**Your objective:** Please write out the Johnson and Johnson stock post below word for word, starting with "I do not own" and going on through "any money there.".

[Text passage — start]

Wednesday, November 14, 2018

Johnson and Johnson

Sound bite for Twitter and StockTwits is: Dividend Growth Health Care. On many tests this stock seems to have a high price and it is rather close to its 12 month analysts’ average target price. You have to wonder if it is at the top of its range and is overpriced. This might point to now is not the time to buy this stock. See my spreadsheet on Johnson and Johnson.

I do not own this stock Johnson and Johnson (NYSE-JNJ). As Canadians, we are told we should be buying US stocks for our portfolio. It is often recommended that we have at least 25% of our portfolio in US stocks. I have never followed this, although I have tried dipping into the US market, but I have never made any money there.

When I was updating my spreadsheet, I noticed is that long term debt is increasing at a fast rate. Last increase was 36.69% and in 2016 it was 74.55%. Goodwill and intangibles increase a lot last year at the rate of 71.36%. Net Income dropped mainly because of provisions for taxes on income. Most of this provision provides for taxes on previously undistributed foreign earnings, so the drop in Net Income is not a worry.

[Text passage — finish]
[Data excerpts — start]

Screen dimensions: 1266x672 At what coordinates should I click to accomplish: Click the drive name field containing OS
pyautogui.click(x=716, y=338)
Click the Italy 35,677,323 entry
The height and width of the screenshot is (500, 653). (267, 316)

[Data excerpts — finish]
[Data excerpts — start]

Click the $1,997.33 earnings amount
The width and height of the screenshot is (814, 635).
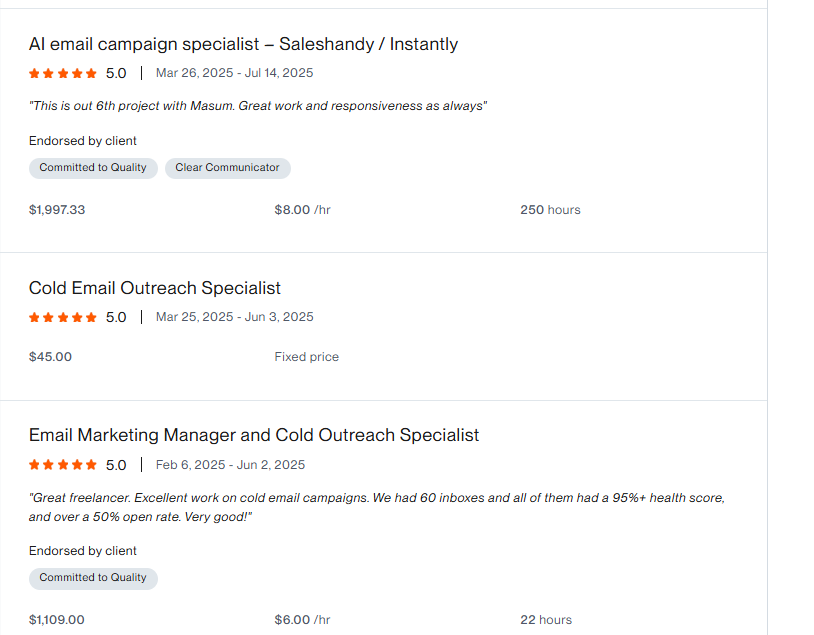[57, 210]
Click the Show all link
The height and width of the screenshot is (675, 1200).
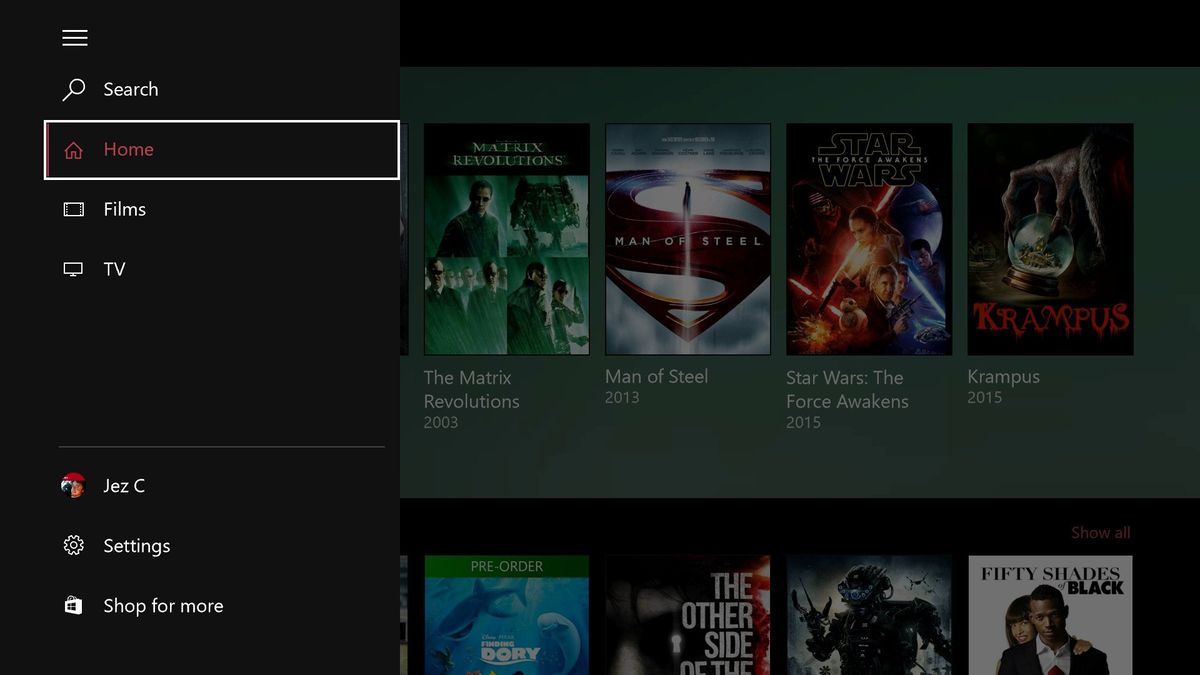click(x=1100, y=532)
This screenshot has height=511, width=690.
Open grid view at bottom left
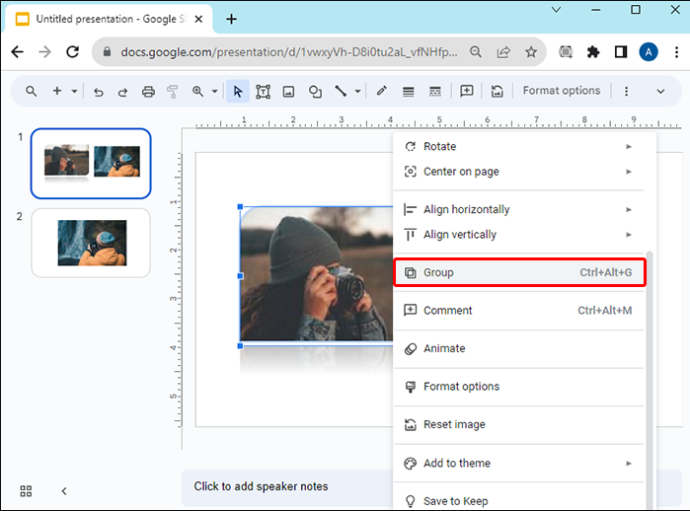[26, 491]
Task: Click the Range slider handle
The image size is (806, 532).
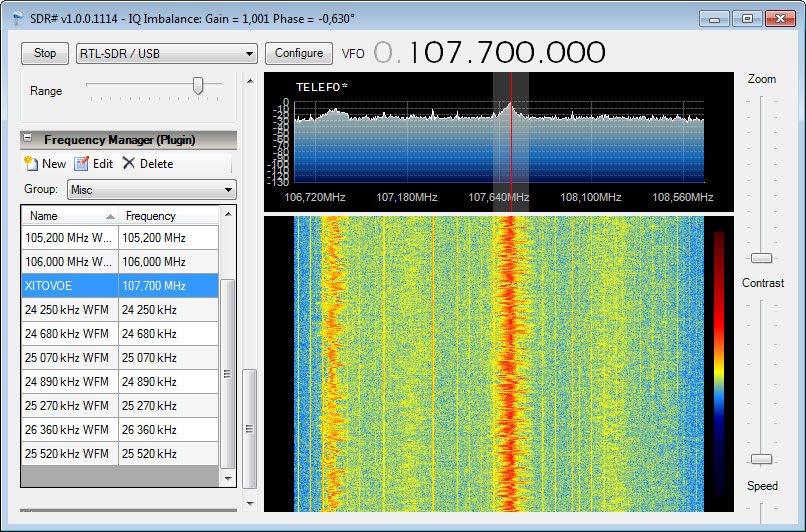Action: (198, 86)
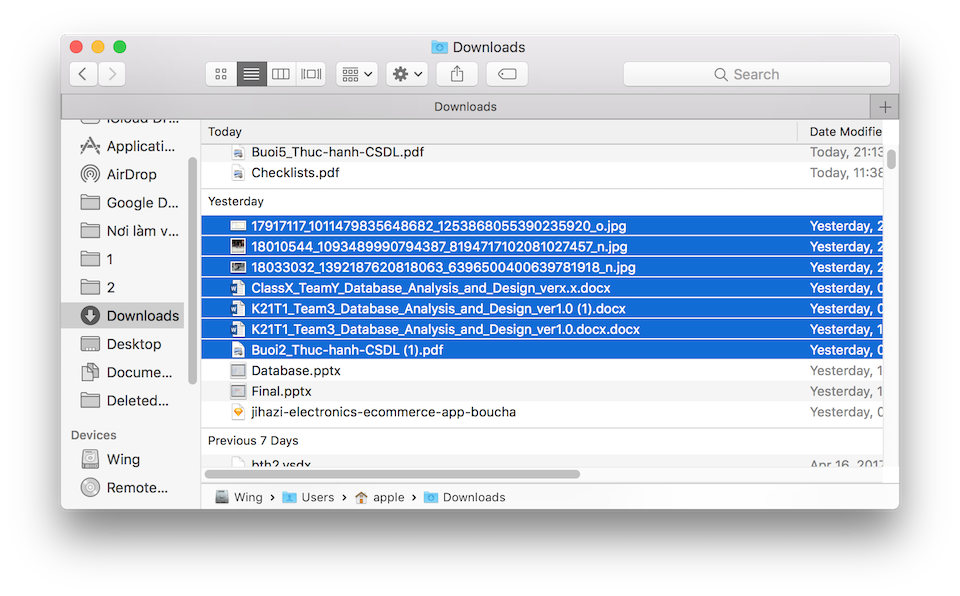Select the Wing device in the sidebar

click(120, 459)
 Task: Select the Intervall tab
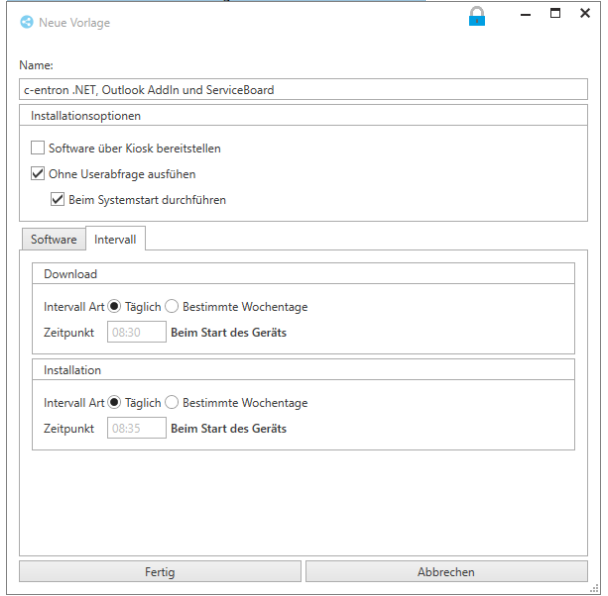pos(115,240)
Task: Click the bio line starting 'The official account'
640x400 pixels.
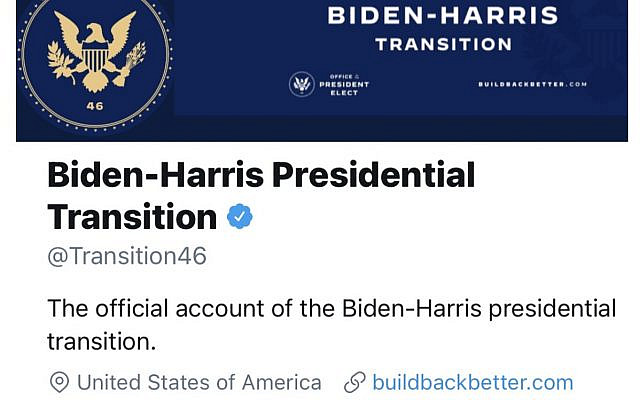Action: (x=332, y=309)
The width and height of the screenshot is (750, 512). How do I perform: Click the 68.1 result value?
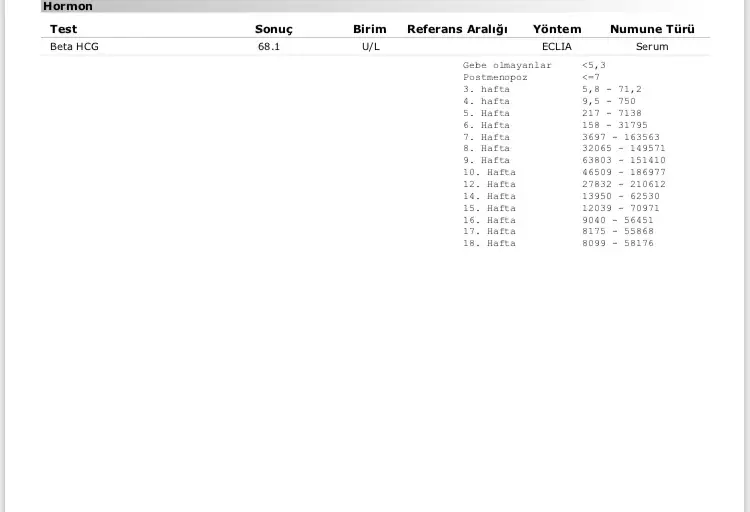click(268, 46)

[Data excerpts — finish]

**Solution to the problem:**
I do not own this stock Johnson and Johnson (NYSE-JNJ). As Canadians, we are told we should be buying US stocks for our portfolio. It is often recommended that we have at least 25% of our portfolio in US stocks. I have never followed this, although I have tried dipping into the US market, but I have never made any money there.